Infection numbers across the continent, while significantly lower than other parts of the world, are rising exponentially. The World Health Organization recently reported that the number of cases in Africa was now more than 11,000, with 600 deaths. The pandemic has overwhelmed advanced health facilities, and experts predict it could devastate the continent’s fragile health systems, already plagued by inadequate funding and labor disputes.

Lifesaving machines like ventilators — critical to the management of Covid-19 cases — remain a luxury in some African countries. The Central African Republic (CAR) has only three ventilators to five million people, the Norwegian Refugee Council (NRC) said, warning that an outbreak could bring the tiny African nation to its knees.

“When rich nations are in panic mode stating that thousands of ventilators will not be enough, it just brings to light how poorer nations like CAR don’t stand a chance in the fight against Covid-19,” NRC Country Director in the CAR, David Manan said.

The situation is equally dire in Zimbabwe, where health workers in the nation’s hospitals say they lack basics such as bandages and gloves to take care of their patients. Nurses and doctors abstained from work to protest a shortage of coronavirus protective gear after the country recorded its first fatality last month.

A failed pledge

African leaders have consistently neglected their country’s health sector despite several pledges to do improve it, analysts say. In 2001, the heads of state of 52 African countries met in Nigeria’s capital, Abuja and committed to spending 15 percent of their yearly domestic budget on health. Just a handful of countries have met this target on the continent. They include Tanzania, Rwanda, Botswana and Zambia, according to the World Health Organization.

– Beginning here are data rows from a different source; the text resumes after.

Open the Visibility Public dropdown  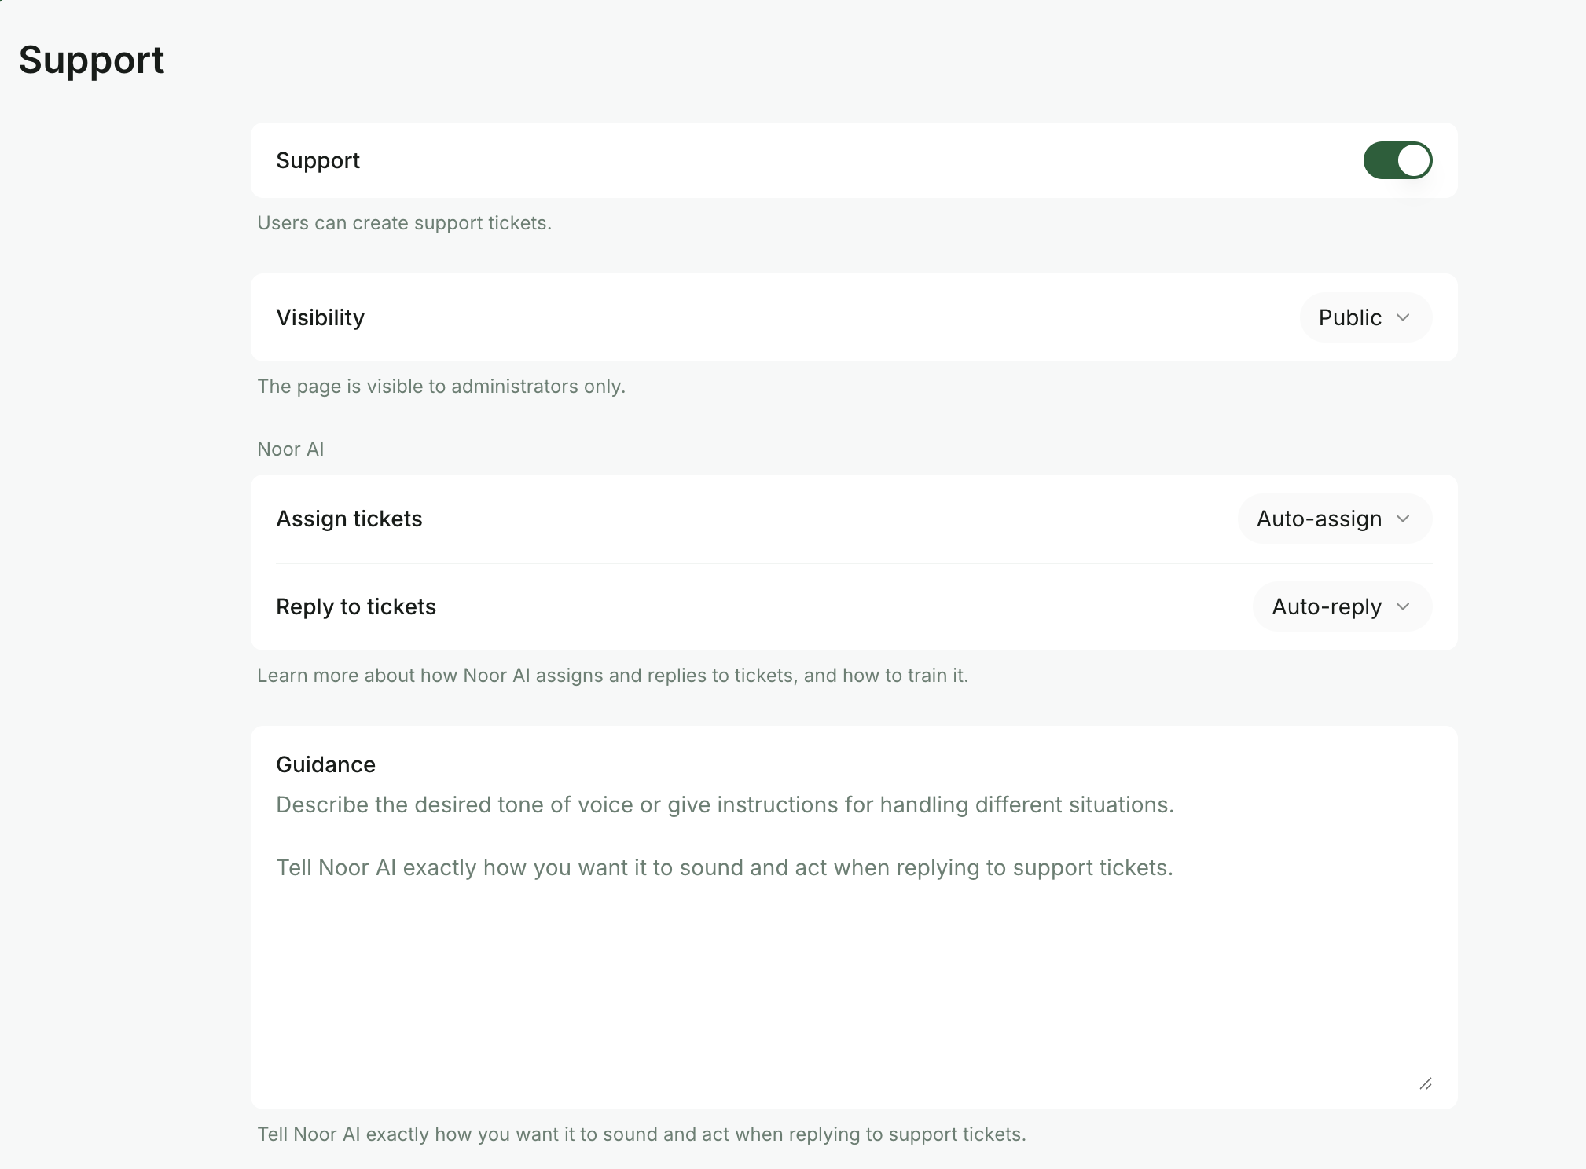(x=1365, y=317)
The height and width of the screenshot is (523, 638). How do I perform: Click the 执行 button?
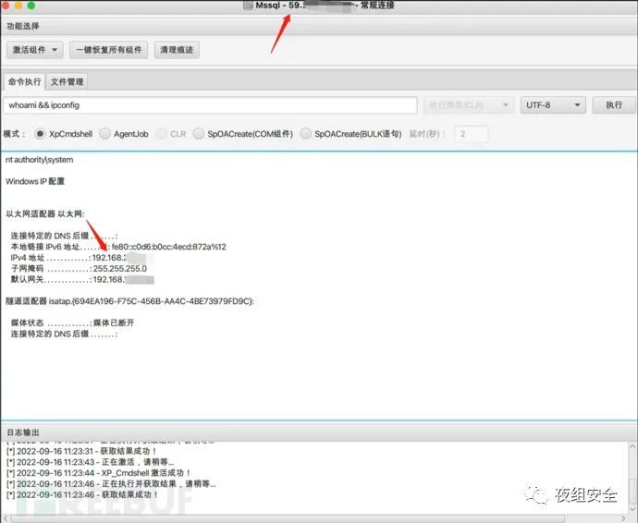pos(614,105)
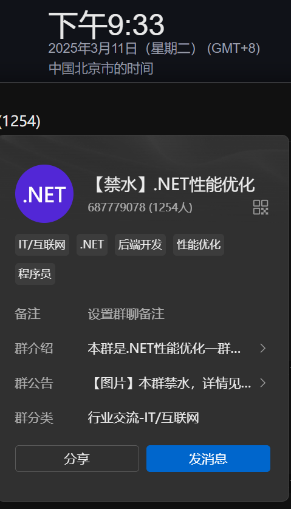Click the 分享 button

(77, 459)
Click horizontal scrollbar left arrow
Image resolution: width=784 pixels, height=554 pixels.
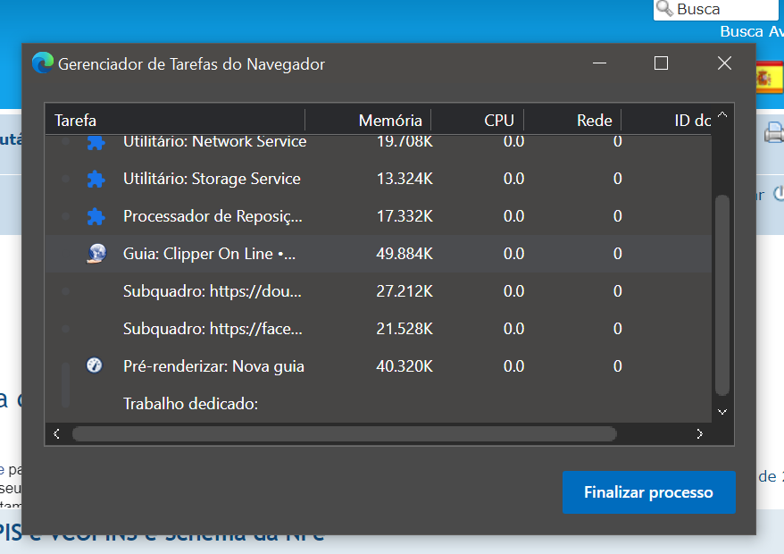coord(56,434)
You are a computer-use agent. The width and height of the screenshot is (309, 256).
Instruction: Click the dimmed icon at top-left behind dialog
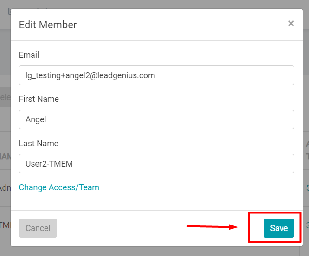[x=9, y=12]
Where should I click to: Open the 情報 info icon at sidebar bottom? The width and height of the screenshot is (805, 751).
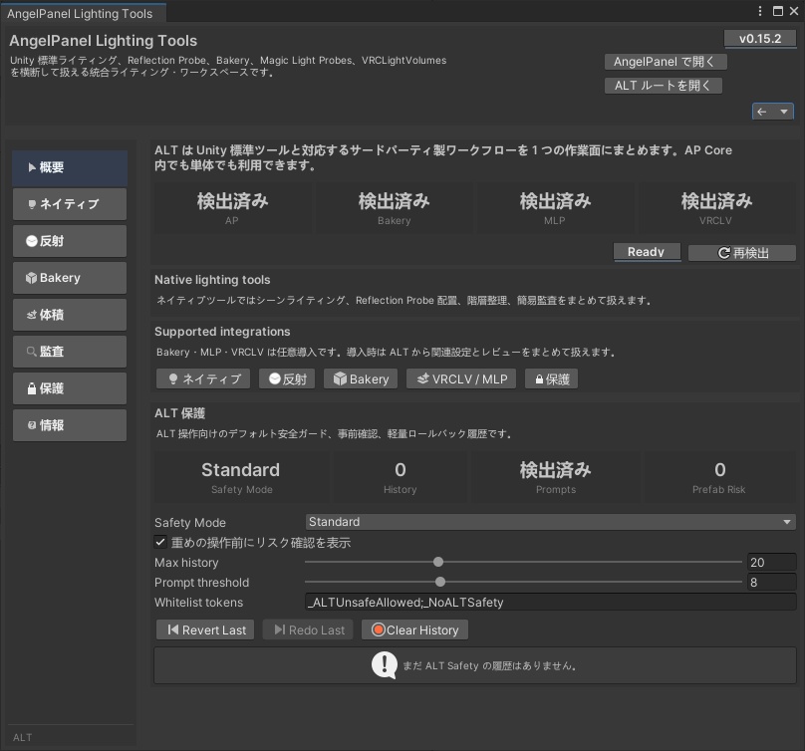coord(69,424)
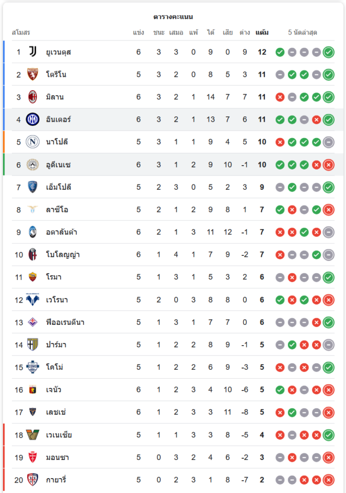The height and width of the screenshot is (493, 346).
Task: Click the red loss icon in Milan's form
Action: coord(280,97)
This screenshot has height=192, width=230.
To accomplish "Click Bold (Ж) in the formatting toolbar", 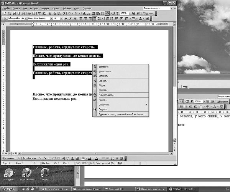I will pyautogui.click(x=66, y=18).
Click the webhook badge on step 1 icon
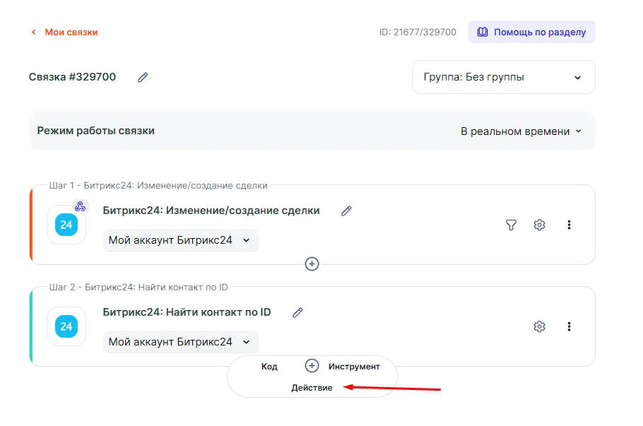 tap(81, 206)
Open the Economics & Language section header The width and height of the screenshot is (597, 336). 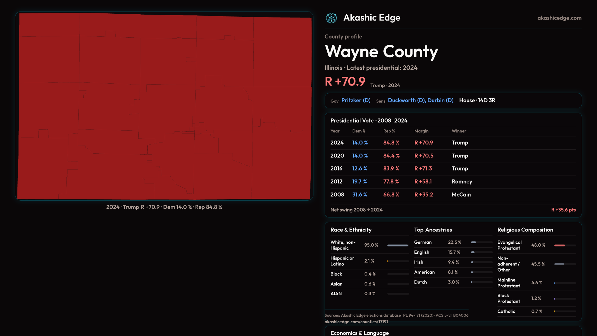click(x=359, y=333)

Rwanda doubled it’s health care spending over a period of 10 years, the WHO said in the 2017 report. The Central African nation has also received praised for its national health insurance coverage which is the highest on the continent. But a majority have fallen through the cracks in fulfilling this commitment. Since it signed the declaration, Nigeria has allocated less than six percent of its budget to health, and most of the funds are spent on salaries, according to Nigeria-based budget monitoring organization Budget.

Wake-up call

Nigerian-British historian Ed Keazor agrees that the fallout from the outbreak is a “wake-up call” for governments to prioritize affordable health care.

Keazor, a cancer survivor said he made the difficult decision to move back to London where he has access to affordable care under the National Health Service even though he works in Nigeria.

Conclusively, Africa should really be investing in its Healthcare systems, because at the end of the day, staying healthy is the most basic need of every citizen. We all want to stay healthy first, before we go out there facing the other troubles of the world.